Le paysage politique sénégalais est en pleine effervescence alors que l’Assemblée nationale, sous la houlette de son président Ousmane Sonko, a inauguré ce lundi 10 août une session extraordinaire cruciale. Les parlementaires sont appelés à se pencher sur cinq propositions législatives en l’espace de quinze jours. Parmi celles-ci, deux projets de loi, présentés en urgence par la majorité Pastef, cristallisent les tensions persistantes entre le camp du Premier ministre et celui du président Bassirou Diomaye Faye.

Cette session exceptionnelle s’inscrit dans un climat politique tendu. Le Pastef remet notamment sur la table la révision de l’article 37 de la Constitution. Cette modification imposerait au chef de l’État l’obligation de rendre publique la déclaration de son patrimoine en fin de mandat, s’ajoutant à celle déjà exigée lors de sa prise de fonction. Une mesure visant à renforcer la transparence.
Cette disposition avait déjà été intégrée dans une précédente révision constitutionnelle adoptée par les députés fin juin. Cependant, le Conseil constitutionnel avait alors invalidé le texte, marquant un revers pour la mouvance d’Ousmane Sonko. La nouvelle initiative parlementaire vise donc à relancer cette réforme sous une forme remaniée.
La seconde proposition législative majeure, également portée par la majorité, concerne les crédits spéciaux, communément désignés sous l’appellation de « fonds secrets ». Ces dotations, allouées à la présidence de la République et à la primature, pourraient désormais faire l’objet d’un contrôle renforcé, potentiellement via une commission parlementaire restreinte.
Le contrôle des crédits spéciaux au cœur du désaccord
La gestion de ces fonds représente l’un des points de discorde les plus significatifs entre Ousmane Sonko et Bassirou Diomaye Faye.

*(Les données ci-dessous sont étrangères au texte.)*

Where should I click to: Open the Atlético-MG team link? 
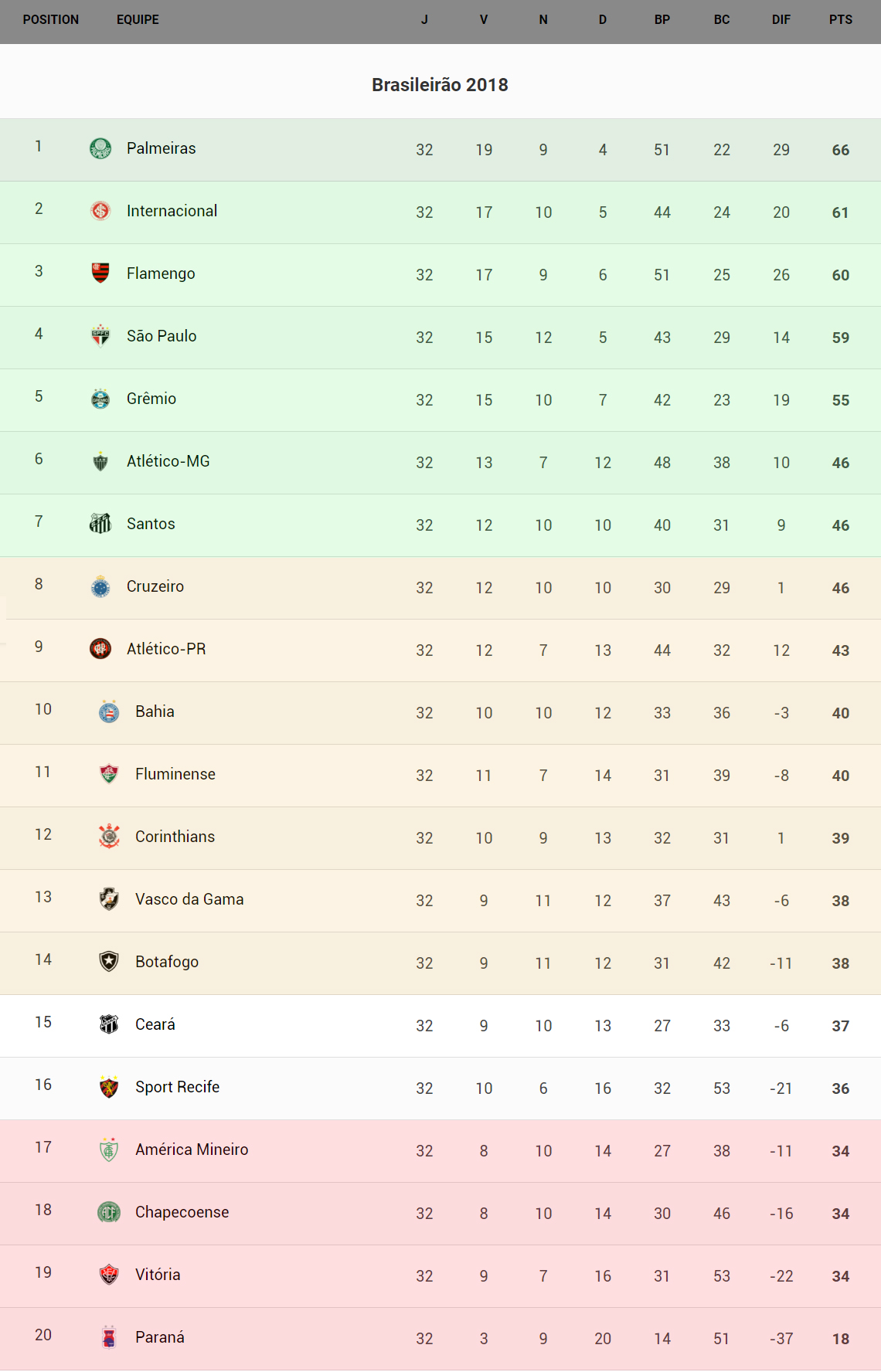pos(168,461)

Ce désaccord a d’ailleurs contribué à la rupture entre les deux figures politiques en mai dernier.
Pour Moussa Diaw, professeur de sciences politiques à l’université Gaston Berger de Saint-Louis, ces démarches législatives illustrent la détermination du Pastef à exiger davantage de transparence et de reddition de comptes de la part du président. L’universitaire établit également un lien entre cette offensive parlementaire et la récente création par Bassirou Diomaye Faye de sa nouvelle formation politique, Kiiraay.
Ces deux projets de loi politiques seront étudiés selon une procédure d’urgence. Leur adoption finale restera néanmoins subordonnée à l’issue des débats parlementaires et, le cas échéant, à l’examen du Conseil constitutionnel.
Au programme de cette session figurent également trois projets de loi émanant du gouvernement. Ils portent sur des réformes essentielles : le Code de la sécurité sociale, le Code du travail et la sécurité numérique.
Ce dernier texte intervient dans un contexte marqué par une série d’attaques informatiques ayant ciblé des institutions publiques sénégalaises. Depuis le mois d’octobre, trois entités, dont le Trésor public, ont été touchées selon les informations disponibles. Le projet de loi vise à établir un cadre légal robuste pour consolider la protection des infrastructures et des données numériques de l’État.